Ultrasound - University Diagnostic Medical Imaging


Ultrasound imaging (sonography) uses sound waves to produce pictures of the inside of the body.  It is used to help diagnose the causes of pain, swelling and infection in the body’s internal organs and to examine a baby in pregnant women.  It is also used to help guide biopsies, diagnose heart conditions, and assess damage after a heart attack.  Ultrasound is safe, non-invasive or minimally-invasive (depending on the specific exam being performed) and does not use ionizing radiation.

During the Exam

You may be asked to remove jewelry and some or all of your clothing, change into a gown and lie on an examination table.  Gel is applied to your skin during the examination to allow ultrasound waves to be transmitted into and out of your body.

A trained technician (sonographer) presses a small hand-held device (transducer), about the size of a bar of soap, against your skin over the area being examined, moving it as necessary to capture the image.  The transducer sends sound waves into your body, collects sound waves that bounce back and sends them to a computer, which creates the images.

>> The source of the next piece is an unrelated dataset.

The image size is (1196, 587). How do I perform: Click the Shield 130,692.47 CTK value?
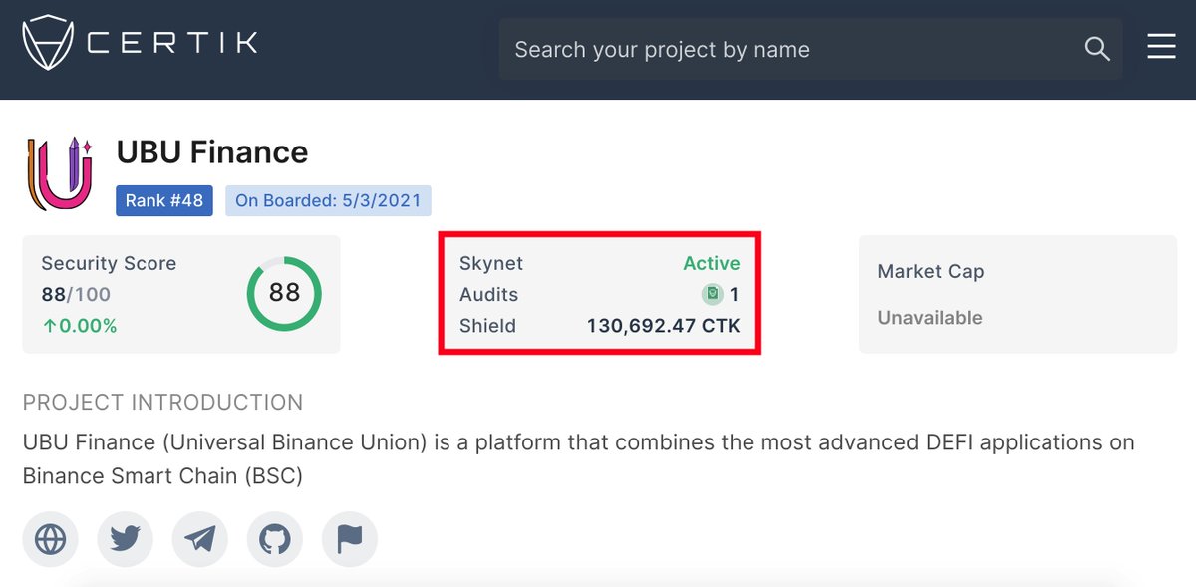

Most ultrasound examinations are done using a transducer outside your body but some ultrasound examinations involve placing a device inside your body.  In such cases, a transducer is attached to a probe that is inserted into a natural opening in your body.  Examples of these exams include:

  • Transrectal ultrasound – the transducer is inserted into a man’s rectum to view his prostate.
  • Transvaginal ultrasound – the transducer is inserted into a woman’s vagina to view her uterus and ovaries.

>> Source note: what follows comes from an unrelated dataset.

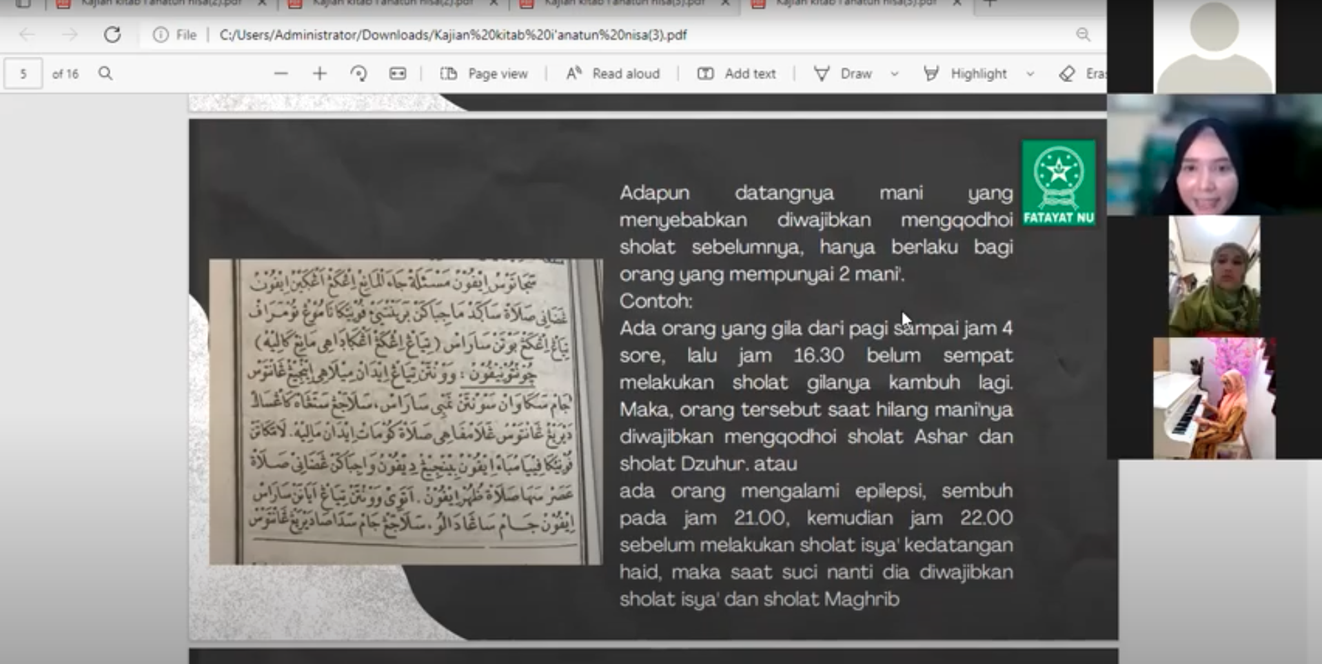Toggle the Draw tool
Viewport: 1322px width, 664px height.
843,73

Ultrasound is usually painless, however you may experience mild discomfort as the sonography guides the transducer over your body, especially if you are required to have a full bladder.

A typical ultrasound examination can range from 15-30 minutes.

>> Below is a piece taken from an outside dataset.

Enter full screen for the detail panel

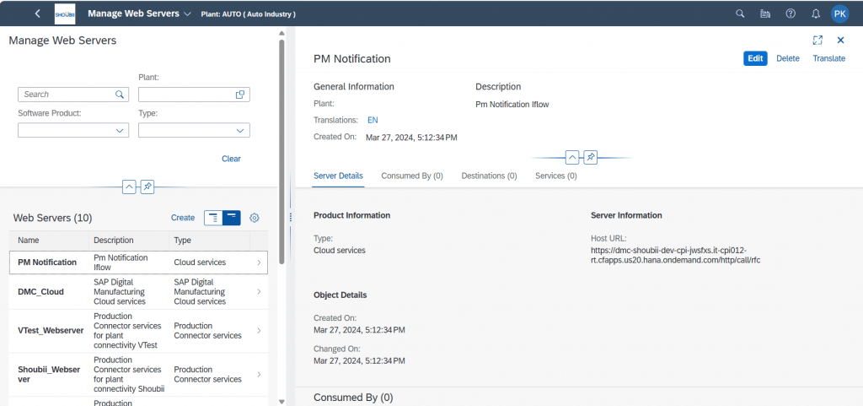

Most ultrasound exams require no special preparation with few exceptions:

  • For some ultrasound exams, such as of the gallbladder, you may be asked not to eat or drink for up to 6 hours before the exam.
  • Other ultrasound exams, such as of the pelvis, may require a full bladder, so you may be asked to drink up to 6 glasses of water 2 hours before the exam and not urinate until the exam is completed.

Specific instructions will be provided when scheduling your exam.